■ **SUPPLIED PASSAGE**
[start]

How many shares you buy is based on your money management plan and should depend on the amount of money you are willing to lose on a trade not on how much you want to make.

Define your exit strategy before you place your trade not after when you have money on the line.

Look at the two-year, weekly chart of Golden Star Resources (GSS) shown below. On Friday August 12, 2005 on above average volume, it appears that GSS may be making a breakout. The long-term trendline was broken around mid May. The stock seems to have stabilized and now appears to be ready to resume the up trend.

Chart courtesy of

stock chart showing breakout

The chart below is a six-month, weekly chart. There are at least three sell points you may want to consider. One is below the 6-month low of $2.25, the next is just below the last low ($2.90) and the last one is below the trendline ($3.10).

If you want to buy at Friday's closing price ($3.37) on Monday and have a $10,000 account, how many shares should you buy? Using basic risk management principles, if you risk 2% of your capital ($200) and the commission is $20 to buy and sell then you can only lose $180 on the trade.

[end]

■ **DATA EXCERPT**
[start]

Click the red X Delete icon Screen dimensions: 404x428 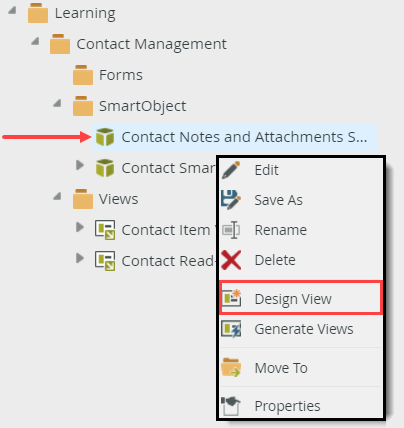tap(231, 260)
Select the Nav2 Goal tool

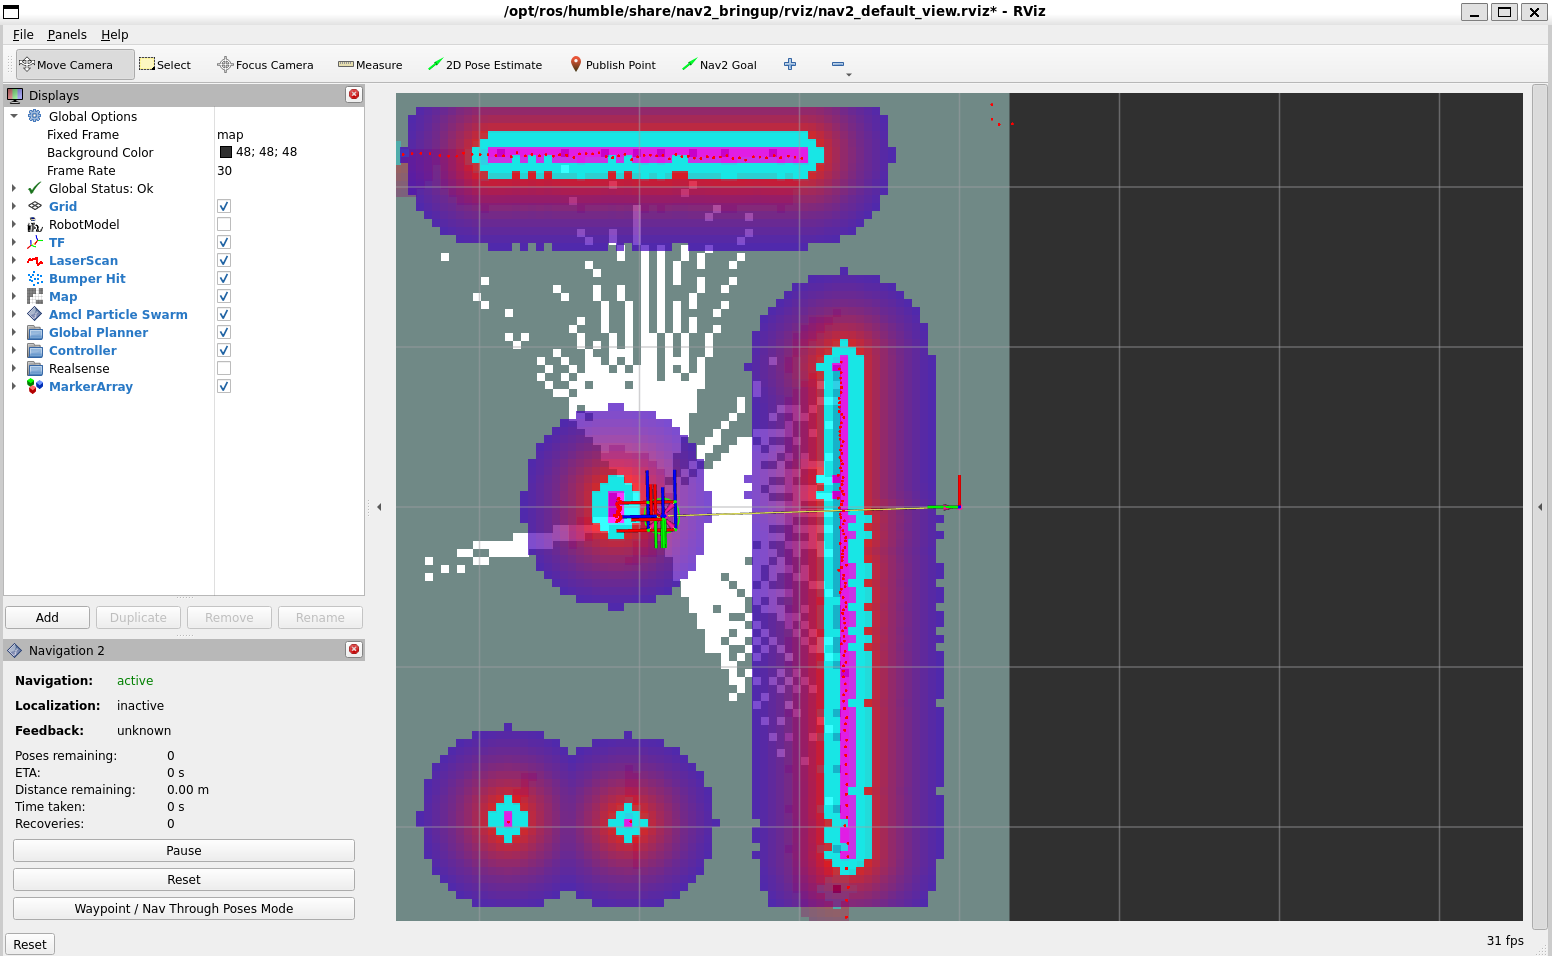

[end]

■ **DIRECTIVES**
1. In the passage on trading Golden Star Resources, rewrite the part starting at "Chart courtesy of" and ending at "on the trade.", swapping "commission" for "brokerage fee".
2. Answer these questions about the passage on trading Golden Star Resources:
(a) According to the passage, what should the number of shares you buy depend on?
(b) Around when was the long-term trendline broken?
(c) What was Friday's closing price?
3. Write what comes next in the passage on trading Golden Star Resources, continuing after its last sentence.

■ **RESPONSE LIST**
1.
Chart courtesy of

stock chart showing breakout

The chart below is a six-month, weekly chart. There are at least three sell points you may want to consider. One is below the 6-month low of $2.25, the next is just below the last low ($2.90) and the last one is below the trendline ($3.10).

If you want to buy at Friday's closing price ($3.37) on Monday and have a $10,000 account, how many shares should you buy? Using basic risk management principles, if you risk 2% of your capital ($200) and the brokerage fee is $20 to buy and sell then you can only lose $180 on the trade.

2.
(a) The amount of money you are willing to lose on a trade.
(b) Around mid May.
(c) $3.37.

3.
With a sell stop loss point just below 2.25, you will be the furthest from the market but only able to buy 180/(3.37 - 2.24) = 159 shares rounded down to 100 shares. Placing a sell stop at $2.89 you can buy 180/(3.37 – 2.89) = 375 shares or if you round down, 300 shares. However, placing your sell stop loss at $3.09 would mean you could buy 180/(3.37 – 3.09) = 642 shares or rounded down, 600 shares. In either case, the risk is essentially the same.

You can see that once you have set your risk tolerance, it is your sell stop that determines the number of shares you can buy.

Chart courtesy of

stock graph showing stop loss points

To learn more about how many shares to buy you may want to read Alexander Elder's "Come Into My Trading Room".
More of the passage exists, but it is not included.